La dotazione finanziaria complessiva è pari a 3.785.369 euro, di cui 2.785.369 euro a carico di Regione Lombardia e 1.000.000 euro a carico di Fondazione Cariplo. Il bando totalmente rinnovato rispetto agli anni precedenti non solo raddoppia ampiamente la dotazione finanziaria a disposizione della società sportive lombarde, passando dal 1,6 milioni degli scorsi anni a 3,7 milioni del 2020, ma permetterà di ricevere un contributo massimo fino a 10.000 euro a tutte le realtà che entreranno in graduatoria.

Le risorse saranno disponibili per le Associazioni e le Società Sportive Dilettantistiche (Asd e Ssd) senza scopo di lucro iscritte al registro Coni o sezione parallela Cip e con sede legale o operativa in Regione Lombardia e per i comitati e le delegazioni regionali della Lombardia di Federazioni Sportive Nazionali, Discipline Sportive Associate ed Enti di Promozione Sportiva, riconosciuti dal Coni o dal Cip (Comitato Italiano Paralimpico).

Nell’edizione 2020 saranno comprese sia le spese ordinarie sostenute dalle società sportive che quelle legate all’emergenza sanitaria. Il contributo concesso sarà pari al massimo al 70% delle spese ammissibili e andrà da un minimo di 6.000 euro a un massimo di 10.000 euro. Le domande di contributo devono comprendere spese riferite al periodo compreso tra il 1° Settembre 2019 e il 15 Settembre 2020.

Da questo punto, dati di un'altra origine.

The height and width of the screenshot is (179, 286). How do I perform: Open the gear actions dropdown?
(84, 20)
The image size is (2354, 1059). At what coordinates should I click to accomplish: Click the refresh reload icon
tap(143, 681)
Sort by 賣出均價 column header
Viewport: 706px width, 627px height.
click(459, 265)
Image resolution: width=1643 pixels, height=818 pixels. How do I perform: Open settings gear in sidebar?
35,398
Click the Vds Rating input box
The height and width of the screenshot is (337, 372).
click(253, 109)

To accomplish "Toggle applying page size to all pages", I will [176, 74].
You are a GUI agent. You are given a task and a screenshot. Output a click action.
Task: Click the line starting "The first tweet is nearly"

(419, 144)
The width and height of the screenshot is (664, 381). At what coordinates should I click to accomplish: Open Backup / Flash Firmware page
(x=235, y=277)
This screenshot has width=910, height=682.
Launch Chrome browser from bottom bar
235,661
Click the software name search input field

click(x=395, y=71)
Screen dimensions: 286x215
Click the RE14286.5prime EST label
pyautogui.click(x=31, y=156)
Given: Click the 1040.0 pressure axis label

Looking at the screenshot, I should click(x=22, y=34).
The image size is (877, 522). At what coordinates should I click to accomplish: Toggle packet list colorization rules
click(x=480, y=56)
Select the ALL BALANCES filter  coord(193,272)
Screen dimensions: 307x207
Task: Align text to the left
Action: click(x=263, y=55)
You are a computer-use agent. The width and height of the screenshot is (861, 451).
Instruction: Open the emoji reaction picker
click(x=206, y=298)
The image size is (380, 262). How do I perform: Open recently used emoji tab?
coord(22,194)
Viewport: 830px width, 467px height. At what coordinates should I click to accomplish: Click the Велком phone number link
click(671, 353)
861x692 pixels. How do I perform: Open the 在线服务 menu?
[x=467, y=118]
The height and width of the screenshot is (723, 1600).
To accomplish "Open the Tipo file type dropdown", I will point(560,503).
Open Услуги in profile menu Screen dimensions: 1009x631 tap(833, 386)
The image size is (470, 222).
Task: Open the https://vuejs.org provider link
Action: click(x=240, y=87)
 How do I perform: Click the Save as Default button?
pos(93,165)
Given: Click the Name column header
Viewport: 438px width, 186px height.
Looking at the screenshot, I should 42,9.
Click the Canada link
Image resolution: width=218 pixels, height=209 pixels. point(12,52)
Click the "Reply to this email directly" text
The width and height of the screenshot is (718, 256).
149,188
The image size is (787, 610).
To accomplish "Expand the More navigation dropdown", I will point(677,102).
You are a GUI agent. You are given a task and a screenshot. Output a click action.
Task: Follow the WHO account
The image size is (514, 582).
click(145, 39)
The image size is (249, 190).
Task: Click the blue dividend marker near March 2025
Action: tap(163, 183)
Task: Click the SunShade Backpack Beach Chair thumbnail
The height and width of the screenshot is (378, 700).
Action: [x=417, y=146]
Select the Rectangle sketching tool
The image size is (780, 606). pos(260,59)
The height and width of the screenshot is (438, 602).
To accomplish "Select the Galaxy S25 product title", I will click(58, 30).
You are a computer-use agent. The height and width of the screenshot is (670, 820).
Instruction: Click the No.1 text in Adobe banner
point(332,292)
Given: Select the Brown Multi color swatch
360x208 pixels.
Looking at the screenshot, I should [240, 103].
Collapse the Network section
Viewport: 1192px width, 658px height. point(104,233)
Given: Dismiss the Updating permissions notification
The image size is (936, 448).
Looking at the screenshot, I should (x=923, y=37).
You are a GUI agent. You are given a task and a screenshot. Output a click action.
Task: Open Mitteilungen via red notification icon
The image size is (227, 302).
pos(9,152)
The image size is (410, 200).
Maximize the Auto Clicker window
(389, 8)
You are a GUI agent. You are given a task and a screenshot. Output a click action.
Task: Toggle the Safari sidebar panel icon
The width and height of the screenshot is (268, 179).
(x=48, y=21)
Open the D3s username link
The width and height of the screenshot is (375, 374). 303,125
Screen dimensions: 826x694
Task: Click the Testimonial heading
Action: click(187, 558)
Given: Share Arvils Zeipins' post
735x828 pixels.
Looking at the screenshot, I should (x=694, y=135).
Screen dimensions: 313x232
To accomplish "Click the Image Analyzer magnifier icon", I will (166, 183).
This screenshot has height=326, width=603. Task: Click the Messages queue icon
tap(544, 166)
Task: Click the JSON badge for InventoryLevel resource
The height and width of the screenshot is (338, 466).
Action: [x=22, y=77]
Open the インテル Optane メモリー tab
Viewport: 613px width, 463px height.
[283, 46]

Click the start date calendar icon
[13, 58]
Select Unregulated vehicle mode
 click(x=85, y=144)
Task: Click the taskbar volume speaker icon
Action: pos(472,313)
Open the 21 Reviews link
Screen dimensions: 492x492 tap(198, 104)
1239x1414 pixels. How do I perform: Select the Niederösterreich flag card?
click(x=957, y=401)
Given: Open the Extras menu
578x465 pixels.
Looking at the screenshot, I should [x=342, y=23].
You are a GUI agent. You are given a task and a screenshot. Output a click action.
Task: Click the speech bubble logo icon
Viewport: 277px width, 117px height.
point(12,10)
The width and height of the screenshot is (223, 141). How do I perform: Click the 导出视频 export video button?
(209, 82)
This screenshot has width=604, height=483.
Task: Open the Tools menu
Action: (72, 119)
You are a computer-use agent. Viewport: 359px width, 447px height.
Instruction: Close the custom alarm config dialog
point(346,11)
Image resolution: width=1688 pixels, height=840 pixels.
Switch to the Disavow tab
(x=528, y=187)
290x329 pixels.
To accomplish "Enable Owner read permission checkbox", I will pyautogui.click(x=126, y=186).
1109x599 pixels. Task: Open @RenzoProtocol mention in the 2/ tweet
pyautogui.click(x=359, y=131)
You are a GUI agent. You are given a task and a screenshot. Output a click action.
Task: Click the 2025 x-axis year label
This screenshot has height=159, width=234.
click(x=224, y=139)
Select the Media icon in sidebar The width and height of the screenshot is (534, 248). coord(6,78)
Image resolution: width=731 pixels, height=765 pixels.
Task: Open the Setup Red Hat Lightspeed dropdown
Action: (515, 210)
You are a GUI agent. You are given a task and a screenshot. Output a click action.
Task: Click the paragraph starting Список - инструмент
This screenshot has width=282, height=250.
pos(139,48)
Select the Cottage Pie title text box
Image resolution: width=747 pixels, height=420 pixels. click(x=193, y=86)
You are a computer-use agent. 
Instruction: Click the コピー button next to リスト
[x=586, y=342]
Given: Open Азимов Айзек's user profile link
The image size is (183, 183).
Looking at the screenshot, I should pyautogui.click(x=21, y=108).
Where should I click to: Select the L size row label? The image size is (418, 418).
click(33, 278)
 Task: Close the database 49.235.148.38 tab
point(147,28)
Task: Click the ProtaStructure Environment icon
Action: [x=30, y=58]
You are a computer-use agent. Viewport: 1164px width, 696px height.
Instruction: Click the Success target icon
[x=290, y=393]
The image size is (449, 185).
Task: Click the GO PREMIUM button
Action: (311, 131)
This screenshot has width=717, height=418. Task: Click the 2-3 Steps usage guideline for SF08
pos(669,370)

Il bando punta a salvaguardare il diritto allo sport per tutti, tutelando la rappresentatività di tutte le discipline sportive e la capillare presenza delle associazioni e società sportive dilettantistiche sul territorio lombardo. Il provvedimento intende, inoltre, valorizzare associazioni e società sportive dilettantistiche quale parte integrante e fondamentale della comunità, grazie al valore formativo-educativo dell’attività motoria, in special modo per bambini e giovani, e alla connessa capacità di promuovere stili di vita sani e attivi e di contrastare i comportamenti devianti.